~「はぐくむ言葉」と「つみとる言葉」~

世間では正月気分が抜ききれないのですが、早くも中学入試が昨日から始まりました。

いよいよ受験生にとっては、これまでの精進の成果を試される厳しい日々が続きます。
一人でも多くの教え子たちが、志望校に合格してほしいと願っています。
さて、先日ある塾の女性経営者の方から、大変興味深いお話を伺いましたので、ご紹介いたします。その方はご自身の息子さんを自ら教え、昨年中高一貫校の受検をさせたそうです。受験倍率10倍を超え、大手の進学塾でも一教室で合格者は一人出るか出ないかにもかかわらず、自分の塾では合格率五割をだしました。

しかし、ご自身の子供は不合格。落ち込むとともに、塾の経営者、教師として、一人の母親として、その原因を調べずにはいられなかったそうです。
受験をされた家庭にいろいろ聞くなかでわかったことがありました。
合格することしないこの決定的な差。それは何か。それは「母親の言葉がけ」だったのです。合格された子の母親は、一様に「先生のご指導がよかったからです。ありがとうございました」と感謝の言葉を言われ、「結果がどうであろうと、最後まで子供を応援しようと思っていました」と言われました。

そして、子供には「応援しているからね」、「お父さんも母さんもあなたの味方だからね」と愛情あふれ、やる気を「はぐくむ言葉」をかけていることがわかったのです。
ところが、不合格だった母親に中には、塾の指導を批判する人も多くいました。
「最初からあの子には無理だと思っていました」「何度も言いましたがやらなかったからです」「何をやっても長続きしない子なんです」、挙句は「主人そっくりでいやになります」等々。出てくる言葉は、やる気を「つみとる言葉」ばかり。

そこで、彼女は自分を振り返り、今まで息子にかけてきた言葉を思い返してみました。
「ちゃんと勉強しなさい。お母さんの教え方は完ぺきなのよ」「お母さんの言う通りしていれば受かるんだから」なんと自分は「つみとる言葉」ばかりかけていることに気付いたのです。不合格の原因は、自分にありました。

それ以来、彼女は子供たちの言動を注意して観察するようになりました。
すると一つ気がついたことがありました。
それは、子供たちは何かあるとすぐ「お母さんがね」「だって、ママがぁ」と言うことに。
先生に褒められたり、テストの点数がよかった時など「やったー!ママに褒められる!」
「お父さんが帰ったら見せるんだぁ」と、本当にうれしそうにしています。

どんな子供でも、両親に、とくに母親に褒められたい、認めてもらいたいという気持ちは強いのです。

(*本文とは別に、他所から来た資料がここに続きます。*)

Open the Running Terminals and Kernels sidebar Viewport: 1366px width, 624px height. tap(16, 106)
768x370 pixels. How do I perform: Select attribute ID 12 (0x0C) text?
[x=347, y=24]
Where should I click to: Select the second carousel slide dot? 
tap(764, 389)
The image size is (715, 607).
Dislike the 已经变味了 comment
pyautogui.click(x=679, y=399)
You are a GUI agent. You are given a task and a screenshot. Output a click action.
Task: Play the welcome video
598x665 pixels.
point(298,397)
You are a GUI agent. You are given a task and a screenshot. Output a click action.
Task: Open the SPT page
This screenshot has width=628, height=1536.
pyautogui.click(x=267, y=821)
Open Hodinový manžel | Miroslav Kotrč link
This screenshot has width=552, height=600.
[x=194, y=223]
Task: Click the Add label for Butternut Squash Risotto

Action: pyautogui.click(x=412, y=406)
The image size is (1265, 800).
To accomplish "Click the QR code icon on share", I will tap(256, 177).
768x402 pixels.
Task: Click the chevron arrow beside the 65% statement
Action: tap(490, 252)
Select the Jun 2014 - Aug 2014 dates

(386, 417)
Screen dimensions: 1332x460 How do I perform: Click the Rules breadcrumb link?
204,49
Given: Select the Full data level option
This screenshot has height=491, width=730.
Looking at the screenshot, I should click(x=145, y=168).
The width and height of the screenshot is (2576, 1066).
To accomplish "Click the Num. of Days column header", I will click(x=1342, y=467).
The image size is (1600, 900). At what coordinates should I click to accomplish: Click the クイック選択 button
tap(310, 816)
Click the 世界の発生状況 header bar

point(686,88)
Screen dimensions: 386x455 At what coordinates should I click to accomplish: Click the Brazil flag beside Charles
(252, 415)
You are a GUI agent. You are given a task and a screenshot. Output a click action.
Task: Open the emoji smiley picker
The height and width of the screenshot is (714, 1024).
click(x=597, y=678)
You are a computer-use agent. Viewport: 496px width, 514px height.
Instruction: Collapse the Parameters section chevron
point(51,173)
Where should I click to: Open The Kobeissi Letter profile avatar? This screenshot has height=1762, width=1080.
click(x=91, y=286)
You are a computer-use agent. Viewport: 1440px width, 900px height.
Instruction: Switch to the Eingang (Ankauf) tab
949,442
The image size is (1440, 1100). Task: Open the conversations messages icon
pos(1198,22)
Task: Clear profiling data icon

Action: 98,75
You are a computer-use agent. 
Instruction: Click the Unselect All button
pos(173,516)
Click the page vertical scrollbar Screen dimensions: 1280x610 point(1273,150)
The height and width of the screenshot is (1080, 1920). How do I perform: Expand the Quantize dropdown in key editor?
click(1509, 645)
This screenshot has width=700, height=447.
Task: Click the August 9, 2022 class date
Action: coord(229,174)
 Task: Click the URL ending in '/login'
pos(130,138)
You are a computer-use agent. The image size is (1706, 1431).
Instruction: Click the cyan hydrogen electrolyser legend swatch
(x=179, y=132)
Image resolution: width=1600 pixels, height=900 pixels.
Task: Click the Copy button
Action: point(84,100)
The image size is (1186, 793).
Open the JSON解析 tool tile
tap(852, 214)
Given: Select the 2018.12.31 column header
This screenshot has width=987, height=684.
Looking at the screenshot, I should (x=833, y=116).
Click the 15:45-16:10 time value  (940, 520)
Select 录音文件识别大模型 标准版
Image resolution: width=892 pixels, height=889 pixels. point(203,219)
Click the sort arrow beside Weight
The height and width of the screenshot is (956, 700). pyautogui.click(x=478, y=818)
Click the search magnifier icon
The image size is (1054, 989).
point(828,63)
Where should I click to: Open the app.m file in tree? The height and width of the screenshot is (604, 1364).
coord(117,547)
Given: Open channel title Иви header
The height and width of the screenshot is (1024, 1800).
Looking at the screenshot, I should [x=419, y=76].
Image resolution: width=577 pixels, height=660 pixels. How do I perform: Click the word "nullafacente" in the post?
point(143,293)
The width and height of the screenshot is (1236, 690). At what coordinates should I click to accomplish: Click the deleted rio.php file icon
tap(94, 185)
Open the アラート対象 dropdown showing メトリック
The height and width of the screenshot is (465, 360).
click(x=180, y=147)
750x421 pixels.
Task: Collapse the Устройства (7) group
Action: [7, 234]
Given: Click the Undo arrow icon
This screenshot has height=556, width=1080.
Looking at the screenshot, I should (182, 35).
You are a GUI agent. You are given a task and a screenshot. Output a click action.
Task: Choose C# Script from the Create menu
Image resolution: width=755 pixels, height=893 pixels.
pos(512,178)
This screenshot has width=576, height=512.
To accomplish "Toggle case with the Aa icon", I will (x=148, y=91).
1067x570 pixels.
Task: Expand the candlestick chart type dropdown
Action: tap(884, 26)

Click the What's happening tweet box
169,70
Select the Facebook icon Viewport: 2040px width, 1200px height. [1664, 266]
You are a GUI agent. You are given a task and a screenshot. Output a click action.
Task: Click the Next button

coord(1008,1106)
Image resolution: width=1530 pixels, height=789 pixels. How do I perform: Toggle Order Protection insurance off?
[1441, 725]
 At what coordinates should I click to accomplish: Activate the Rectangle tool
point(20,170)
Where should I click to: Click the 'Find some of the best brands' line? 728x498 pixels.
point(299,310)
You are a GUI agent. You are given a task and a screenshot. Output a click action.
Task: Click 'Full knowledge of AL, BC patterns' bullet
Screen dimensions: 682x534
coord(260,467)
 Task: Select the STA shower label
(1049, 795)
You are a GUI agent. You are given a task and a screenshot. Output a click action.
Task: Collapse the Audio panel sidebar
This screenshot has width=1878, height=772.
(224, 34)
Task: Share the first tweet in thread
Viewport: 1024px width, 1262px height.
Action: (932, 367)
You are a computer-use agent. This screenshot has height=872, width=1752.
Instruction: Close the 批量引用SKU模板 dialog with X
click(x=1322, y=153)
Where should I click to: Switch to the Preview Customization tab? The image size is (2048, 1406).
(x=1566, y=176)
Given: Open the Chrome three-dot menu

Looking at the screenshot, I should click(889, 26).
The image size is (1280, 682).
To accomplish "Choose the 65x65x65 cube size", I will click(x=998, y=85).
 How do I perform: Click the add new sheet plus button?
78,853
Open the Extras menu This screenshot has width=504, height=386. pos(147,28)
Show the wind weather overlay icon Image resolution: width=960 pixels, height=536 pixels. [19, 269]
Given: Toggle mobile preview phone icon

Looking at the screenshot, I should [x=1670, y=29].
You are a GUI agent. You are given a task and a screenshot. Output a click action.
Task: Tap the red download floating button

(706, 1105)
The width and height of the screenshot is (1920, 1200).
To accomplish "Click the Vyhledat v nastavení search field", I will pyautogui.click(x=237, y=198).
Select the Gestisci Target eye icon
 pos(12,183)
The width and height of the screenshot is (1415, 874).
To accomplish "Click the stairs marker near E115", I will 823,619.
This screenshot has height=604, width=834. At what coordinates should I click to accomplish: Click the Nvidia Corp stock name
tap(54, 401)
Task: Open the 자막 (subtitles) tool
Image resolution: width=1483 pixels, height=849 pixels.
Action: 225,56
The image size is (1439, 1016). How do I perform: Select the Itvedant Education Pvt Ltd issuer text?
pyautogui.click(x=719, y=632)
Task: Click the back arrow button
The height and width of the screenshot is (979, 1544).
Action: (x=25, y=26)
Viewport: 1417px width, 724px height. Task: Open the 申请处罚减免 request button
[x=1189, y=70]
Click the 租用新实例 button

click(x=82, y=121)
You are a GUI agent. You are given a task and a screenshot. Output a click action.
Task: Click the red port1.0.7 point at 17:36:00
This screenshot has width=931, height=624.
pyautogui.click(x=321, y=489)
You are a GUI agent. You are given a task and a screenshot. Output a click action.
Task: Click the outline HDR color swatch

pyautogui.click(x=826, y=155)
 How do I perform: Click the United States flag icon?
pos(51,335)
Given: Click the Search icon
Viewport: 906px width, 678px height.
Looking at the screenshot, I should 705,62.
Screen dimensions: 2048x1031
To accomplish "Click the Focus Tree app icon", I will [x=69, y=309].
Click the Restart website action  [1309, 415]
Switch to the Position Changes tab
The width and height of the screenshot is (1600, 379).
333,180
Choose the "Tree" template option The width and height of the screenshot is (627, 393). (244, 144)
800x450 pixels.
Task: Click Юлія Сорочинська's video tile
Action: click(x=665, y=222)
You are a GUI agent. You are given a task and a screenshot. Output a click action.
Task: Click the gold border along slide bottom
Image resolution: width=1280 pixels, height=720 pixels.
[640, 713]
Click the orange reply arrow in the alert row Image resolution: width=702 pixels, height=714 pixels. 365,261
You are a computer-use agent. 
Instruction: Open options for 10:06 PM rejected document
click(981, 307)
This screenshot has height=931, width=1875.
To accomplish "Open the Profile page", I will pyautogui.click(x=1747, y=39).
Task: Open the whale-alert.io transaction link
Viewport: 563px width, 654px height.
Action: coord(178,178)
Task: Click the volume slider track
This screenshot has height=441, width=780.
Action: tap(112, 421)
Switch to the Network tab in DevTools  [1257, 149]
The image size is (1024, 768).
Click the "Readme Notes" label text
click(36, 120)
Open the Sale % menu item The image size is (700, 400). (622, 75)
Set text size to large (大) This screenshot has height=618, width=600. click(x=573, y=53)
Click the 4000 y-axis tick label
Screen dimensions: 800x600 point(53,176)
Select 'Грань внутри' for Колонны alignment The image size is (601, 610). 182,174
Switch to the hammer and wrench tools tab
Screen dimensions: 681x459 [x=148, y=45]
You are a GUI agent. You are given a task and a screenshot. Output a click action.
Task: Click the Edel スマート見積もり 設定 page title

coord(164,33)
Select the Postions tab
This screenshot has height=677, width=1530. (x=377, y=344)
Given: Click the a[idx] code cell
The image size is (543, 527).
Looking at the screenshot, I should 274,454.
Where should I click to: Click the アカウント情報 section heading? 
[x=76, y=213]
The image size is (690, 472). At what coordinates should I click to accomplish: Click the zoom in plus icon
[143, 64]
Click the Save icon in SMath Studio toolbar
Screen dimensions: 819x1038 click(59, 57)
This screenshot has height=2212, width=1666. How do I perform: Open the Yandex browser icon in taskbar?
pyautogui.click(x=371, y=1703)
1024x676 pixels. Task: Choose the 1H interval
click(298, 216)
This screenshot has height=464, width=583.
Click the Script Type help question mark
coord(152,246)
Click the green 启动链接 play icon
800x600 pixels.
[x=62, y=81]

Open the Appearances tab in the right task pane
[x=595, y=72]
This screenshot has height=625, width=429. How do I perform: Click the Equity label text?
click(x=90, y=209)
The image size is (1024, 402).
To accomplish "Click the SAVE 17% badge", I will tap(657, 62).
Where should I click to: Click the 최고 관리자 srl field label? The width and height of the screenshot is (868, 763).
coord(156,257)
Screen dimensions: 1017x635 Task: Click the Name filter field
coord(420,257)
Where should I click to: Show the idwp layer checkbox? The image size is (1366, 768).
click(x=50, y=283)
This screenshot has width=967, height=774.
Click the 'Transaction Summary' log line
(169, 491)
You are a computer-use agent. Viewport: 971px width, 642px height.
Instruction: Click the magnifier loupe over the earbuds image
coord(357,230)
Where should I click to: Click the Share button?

勉強だって同じです。
彼女は、面談の席などで、自分の子供を否定する親に対し、「それは違いますよ。お子さんはちゃんとできる子です。お母さんがお子さんの可能性を否定してどうするのですか」とはっきり言うようにしているそうです。
大人になってしまえば、勉強をはじめとする自己鍛練は「自分のため」だということは理解できます。それでも、「他者」から認められるということは、大人であってもうれしいものです。自己肯定感・充足感は、他者から認められることで満たされるのです。

大人だって認められたい。子供ならなおさらでしょう。だからこそ、親は子供に対する「声かけ」に注意を払わなければならないと思います。

親は子供にとって「最後の防波堤(守護者)」です。その親から「つみとる言葉」しか掛けてもらえない子供が、その可能性を十二分に伸ばせるでしょうか。
ところで、財産には3つあるそうです。「蔵の財」「身の財」「心の財」の3つです。

3つとも残してあげられれば、それにこしたことはありません。しかし、昨今の厳しい経済状況では、「蔵の財」を残せる家庭はそう多くはないでしょう。
「身の財」も、努力とは別の「天与のもの」があるでしょう。
しかし、「心」は万人に共通、貴賤に関係なく平等のものです。

教育は親が子に残せる最高の財産です。教育は、学歴とイコールではありません。
「教育」は、「教え育む」と書きます。「教える」だけでは「教育」にはならないのです。
親や教師の「はぐくむ言葉」に支えられた「教育」は、きっと「人生の荒波」を乗り越えて行ける「心の財」となることでしょう。
私はそう確信しています。

ファインズ・グループは「四自の教育」を理念に掲げています。「はぐくむ言葉」を保護者の方と共有しながら、これからもがんばっていこうと思います。